Schläge mit der Holzlatte

Wegen schwerer Körperverletzung steht in Ratzeburg ein 25-jähriger Rechtsorientierter vor Gericht. Der will jedoch die Tat nicht begangen haben. Das Opfer verlor bei dem Holzlattenangriff einen Großteil der Sehkraft

„Ich kann nichts gestehen, was ich nicht getan habe“, erklärte Christian W., angeklagt wegen Körperverletzung vor dem Amtsgericht Ratzeburg. Vor der Mittagspause hatte der Vorsitzende Richter des Schöffengerichts Christian W. nahegelegt ein Geständnis abzulegen.

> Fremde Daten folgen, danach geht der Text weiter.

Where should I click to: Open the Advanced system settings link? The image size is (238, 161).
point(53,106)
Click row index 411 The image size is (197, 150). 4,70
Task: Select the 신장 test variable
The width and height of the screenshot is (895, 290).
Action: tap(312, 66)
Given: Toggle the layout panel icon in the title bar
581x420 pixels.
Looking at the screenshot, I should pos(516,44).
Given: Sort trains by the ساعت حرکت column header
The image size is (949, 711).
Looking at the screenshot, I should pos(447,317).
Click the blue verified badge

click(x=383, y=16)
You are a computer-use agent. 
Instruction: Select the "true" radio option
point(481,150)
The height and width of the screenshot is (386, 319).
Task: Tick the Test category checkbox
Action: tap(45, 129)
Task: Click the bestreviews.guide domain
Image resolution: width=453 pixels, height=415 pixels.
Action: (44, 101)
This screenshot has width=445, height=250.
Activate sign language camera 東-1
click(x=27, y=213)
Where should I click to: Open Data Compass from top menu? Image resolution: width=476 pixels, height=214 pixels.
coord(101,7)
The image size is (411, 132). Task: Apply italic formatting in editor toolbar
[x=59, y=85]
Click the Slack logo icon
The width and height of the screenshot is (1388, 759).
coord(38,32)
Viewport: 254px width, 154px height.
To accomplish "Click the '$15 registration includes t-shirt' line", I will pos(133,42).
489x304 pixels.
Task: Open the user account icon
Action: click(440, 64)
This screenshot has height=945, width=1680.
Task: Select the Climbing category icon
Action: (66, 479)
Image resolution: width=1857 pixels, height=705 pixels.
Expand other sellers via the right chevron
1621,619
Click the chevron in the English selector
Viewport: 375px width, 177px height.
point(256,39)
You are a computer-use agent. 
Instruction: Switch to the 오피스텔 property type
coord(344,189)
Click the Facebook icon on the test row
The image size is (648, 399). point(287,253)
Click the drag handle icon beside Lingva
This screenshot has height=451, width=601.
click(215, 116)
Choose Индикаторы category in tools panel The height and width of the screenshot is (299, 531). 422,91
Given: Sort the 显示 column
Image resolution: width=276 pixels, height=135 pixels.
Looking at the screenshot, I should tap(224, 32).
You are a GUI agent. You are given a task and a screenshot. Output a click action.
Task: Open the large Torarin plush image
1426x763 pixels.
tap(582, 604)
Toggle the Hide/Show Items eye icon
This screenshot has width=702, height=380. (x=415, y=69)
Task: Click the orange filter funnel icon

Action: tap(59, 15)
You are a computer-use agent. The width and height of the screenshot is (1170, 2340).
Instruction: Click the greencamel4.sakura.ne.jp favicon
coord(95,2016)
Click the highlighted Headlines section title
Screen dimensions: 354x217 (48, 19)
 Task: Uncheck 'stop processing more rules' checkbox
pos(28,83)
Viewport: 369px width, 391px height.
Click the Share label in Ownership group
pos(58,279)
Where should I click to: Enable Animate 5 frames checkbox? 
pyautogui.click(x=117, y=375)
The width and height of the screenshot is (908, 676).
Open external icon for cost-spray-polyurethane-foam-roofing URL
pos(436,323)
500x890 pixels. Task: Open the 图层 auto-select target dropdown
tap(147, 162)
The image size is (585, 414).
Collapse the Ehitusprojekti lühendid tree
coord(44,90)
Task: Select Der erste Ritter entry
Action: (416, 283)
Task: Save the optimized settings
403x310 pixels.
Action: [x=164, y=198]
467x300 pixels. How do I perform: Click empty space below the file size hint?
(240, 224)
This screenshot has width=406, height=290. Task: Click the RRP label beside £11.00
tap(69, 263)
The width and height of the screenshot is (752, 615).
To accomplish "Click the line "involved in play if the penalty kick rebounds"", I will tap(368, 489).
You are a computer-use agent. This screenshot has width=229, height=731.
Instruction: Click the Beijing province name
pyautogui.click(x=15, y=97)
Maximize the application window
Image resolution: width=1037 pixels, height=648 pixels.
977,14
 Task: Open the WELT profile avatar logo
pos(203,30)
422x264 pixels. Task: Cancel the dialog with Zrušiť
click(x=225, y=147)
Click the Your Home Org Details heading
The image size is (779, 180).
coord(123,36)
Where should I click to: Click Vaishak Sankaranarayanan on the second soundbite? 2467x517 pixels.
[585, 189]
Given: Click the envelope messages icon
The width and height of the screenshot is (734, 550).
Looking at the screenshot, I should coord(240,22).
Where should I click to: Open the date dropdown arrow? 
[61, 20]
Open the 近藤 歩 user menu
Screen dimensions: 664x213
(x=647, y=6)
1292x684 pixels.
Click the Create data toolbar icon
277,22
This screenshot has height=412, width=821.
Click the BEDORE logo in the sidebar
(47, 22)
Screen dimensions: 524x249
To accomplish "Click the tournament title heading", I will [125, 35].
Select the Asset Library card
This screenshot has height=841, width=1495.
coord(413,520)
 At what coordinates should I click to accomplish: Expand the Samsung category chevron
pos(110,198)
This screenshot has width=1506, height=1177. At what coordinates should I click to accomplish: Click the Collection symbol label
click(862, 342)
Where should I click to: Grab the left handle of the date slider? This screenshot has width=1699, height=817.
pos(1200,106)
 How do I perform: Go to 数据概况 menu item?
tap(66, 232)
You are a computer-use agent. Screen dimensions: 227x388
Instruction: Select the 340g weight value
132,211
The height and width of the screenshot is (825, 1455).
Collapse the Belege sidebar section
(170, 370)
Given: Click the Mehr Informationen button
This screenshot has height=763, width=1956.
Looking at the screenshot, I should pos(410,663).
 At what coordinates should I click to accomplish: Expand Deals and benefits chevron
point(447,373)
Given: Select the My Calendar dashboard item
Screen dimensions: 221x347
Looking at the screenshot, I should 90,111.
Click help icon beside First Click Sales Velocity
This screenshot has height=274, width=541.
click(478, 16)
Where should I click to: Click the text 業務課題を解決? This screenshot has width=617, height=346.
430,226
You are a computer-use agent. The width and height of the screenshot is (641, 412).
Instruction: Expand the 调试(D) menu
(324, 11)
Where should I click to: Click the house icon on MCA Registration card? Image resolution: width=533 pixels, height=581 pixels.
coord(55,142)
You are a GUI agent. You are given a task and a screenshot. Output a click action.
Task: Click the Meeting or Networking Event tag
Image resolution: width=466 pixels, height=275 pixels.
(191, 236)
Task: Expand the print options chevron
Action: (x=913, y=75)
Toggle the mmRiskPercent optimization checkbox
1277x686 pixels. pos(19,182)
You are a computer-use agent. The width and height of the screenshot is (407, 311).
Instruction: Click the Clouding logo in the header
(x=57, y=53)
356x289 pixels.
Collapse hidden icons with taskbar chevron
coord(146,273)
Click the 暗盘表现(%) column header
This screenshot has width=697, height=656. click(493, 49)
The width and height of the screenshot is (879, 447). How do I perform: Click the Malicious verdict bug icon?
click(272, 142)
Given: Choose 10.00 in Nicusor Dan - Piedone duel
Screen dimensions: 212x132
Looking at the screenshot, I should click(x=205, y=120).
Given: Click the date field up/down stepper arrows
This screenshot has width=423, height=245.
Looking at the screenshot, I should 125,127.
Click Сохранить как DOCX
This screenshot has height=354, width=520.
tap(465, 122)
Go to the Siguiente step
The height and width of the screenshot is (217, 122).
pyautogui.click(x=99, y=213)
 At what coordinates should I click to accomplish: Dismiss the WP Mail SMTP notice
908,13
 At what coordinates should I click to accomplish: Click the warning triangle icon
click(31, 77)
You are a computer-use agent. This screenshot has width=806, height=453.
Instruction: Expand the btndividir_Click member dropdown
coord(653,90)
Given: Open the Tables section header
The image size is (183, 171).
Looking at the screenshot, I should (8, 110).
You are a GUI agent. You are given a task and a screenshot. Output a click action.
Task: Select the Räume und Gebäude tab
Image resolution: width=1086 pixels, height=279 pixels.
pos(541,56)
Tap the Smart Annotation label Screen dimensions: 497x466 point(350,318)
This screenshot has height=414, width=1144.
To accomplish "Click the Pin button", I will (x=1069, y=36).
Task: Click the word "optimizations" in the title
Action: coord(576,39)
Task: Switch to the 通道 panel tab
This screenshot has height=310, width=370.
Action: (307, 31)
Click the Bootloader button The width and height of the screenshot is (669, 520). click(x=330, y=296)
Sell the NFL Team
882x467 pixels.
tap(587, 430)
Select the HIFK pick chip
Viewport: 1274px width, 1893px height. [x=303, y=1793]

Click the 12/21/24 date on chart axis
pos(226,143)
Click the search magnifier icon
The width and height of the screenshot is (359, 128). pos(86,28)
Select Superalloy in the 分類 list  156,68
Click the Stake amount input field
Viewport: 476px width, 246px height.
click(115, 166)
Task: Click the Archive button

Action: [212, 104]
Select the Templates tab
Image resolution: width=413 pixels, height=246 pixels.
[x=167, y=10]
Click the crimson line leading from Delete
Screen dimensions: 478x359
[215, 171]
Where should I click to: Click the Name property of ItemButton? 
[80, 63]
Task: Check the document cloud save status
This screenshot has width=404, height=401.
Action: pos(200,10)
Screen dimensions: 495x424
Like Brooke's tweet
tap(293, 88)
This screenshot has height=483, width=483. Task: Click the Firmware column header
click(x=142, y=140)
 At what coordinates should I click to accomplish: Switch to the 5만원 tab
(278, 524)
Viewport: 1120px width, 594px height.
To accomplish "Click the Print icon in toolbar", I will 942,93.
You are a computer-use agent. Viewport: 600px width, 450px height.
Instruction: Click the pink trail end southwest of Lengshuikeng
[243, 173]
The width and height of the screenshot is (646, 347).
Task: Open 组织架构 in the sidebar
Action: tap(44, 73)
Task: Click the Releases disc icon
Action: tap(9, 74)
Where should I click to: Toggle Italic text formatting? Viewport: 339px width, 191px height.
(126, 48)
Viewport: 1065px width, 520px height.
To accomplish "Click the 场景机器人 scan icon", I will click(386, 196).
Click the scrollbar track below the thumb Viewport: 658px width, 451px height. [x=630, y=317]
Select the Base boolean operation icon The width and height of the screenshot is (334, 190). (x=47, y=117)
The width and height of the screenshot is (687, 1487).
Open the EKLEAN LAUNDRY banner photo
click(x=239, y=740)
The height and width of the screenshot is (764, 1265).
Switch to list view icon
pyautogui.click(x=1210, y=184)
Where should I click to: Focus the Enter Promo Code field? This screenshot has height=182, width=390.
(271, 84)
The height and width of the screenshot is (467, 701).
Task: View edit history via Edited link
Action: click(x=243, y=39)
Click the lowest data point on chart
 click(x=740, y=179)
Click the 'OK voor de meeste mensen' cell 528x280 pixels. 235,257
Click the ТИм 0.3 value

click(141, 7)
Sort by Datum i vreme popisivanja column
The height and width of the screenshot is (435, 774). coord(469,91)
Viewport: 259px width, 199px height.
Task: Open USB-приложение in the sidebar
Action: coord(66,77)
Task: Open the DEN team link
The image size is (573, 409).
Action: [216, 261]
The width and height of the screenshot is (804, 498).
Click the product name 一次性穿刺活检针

Seit gestern werden gleich mehrere Anklagen gegen den rechtsorientierten Christian W. verhandelt. Vor allem aber eine schwere Körperverletzung im Dezember 2007. Schon nach zwei Stunden schlug der Richter einen Deal vor. „Ihre Einlassungen stehen den Aussagen und der Aktenlage sehr entgegen“, betonte er, nur ein Geständnis könne eine Haftstrafe abwenden. Doch Christian W., mit Kurzhaarschnitt, Bit-Pull-Jacke und Thor-Steinar-Pullover, behauptet, Sven W. nicht mit einer Holzlatte schwer verletzt haben.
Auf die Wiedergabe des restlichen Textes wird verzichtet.